◆ **Your assignment**: Among the entries that follow, some lines contain the word "input". Show all of them.

[Stored data]
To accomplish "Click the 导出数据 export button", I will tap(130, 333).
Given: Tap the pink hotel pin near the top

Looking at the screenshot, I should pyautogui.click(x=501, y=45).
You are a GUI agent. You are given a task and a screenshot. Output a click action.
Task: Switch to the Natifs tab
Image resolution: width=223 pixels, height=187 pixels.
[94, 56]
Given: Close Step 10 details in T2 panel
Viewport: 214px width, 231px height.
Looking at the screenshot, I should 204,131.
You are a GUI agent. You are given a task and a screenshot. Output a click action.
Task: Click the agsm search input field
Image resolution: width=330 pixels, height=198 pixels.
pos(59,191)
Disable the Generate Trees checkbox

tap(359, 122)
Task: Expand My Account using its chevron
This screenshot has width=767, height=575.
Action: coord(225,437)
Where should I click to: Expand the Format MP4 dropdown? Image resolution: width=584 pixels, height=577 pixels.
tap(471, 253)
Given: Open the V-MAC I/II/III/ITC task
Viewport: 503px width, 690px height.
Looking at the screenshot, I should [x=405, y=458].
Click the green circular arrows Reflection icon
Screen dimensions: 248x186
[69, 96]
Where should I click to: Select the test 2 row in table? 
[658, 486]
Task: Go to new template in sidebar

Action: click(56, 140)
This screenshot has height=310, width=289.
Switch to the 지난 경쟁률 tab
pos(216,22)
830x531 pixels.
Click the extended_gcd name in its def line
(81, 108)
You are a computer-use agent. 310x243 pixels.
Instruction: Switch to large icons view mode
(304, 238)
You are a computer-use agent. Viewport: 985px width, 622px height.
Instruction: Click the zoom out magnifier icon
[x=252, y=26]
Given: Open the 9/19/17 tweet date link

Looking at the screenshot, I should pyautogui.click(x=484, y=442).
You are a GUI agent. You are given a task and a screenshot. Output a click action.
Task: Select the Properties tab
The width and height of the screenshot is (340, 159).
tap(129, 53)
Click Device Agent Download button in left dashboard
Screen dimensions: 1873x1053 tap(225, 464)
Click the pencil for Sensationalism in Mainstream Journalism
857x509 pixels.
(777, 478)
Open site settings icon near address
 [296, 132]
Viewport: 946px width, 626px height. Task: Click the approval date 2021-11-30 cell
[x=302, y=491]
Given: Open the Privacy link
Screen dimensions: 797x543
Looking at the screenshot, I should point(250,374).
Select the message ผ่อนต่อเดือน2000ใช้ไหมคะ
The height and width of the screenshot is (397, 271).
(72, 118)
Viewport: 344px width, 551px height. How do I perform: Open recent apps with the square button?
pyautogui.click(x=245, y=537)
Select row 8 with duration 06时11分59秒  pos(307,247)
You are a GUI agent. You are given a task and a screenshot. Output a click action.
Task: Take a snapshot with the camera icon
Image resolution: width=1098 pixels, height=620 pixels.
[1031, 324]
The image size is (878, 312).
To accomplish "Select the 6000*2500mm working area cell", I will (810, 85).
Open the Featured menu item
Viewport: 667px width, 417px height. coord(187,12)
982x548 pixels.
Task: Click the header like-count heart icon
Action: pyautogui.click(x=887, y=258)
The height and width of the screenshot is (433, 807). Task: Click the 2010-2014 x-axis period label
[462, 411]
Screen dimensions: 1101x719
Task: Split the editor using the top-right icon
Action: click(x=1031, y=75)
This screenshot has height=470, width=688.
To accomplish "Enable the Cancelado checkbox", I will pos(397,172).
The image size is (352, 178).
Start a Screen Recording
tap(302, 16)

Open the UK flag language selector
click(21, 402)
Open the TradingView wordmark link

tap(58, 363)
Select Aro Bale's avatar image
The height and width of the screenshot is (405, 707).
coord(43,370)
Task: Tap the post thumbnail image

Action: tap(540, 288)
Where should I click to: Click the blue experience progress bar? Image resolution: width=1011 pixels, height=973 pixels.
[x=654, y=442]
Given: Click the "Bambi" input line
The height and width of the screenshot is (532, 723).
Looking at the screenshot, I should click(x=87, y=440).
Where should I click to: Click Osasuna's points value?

◆ **Reply**:
Task: Click the agsm search input field
Given: Click the "Bambi" input line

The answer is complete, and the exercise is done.